**PROBLEM TO WORK ON:** Please copy everything from the line containing "Viewport: 1568px width, 748px" down to the line containing "(x=46, y=264)" in the records below, swapping "phase invert" for "polarity invert" and keeping the rest the same.

**SUPPLIED MATERIAL:**

----------------------------------------

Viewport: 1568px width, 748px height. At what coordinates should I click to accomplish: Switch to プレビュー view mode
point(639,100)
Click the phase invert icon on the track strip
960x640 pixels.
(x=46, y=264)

----------------------------------------

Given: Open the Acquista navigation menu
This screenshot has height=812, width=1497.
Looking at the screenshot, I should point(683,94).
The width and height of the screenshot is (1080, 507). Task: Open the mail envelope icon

----------------------------------------

**WRITTEN REPLY:**
Viewport: 1568px width, 748px height. At what coordinates should I click to accomplish: Switch to プレビュー view mode
point(639,100)
Click the polarity invert icon on the track strip
960x640 pixels.
(x=46, y=264)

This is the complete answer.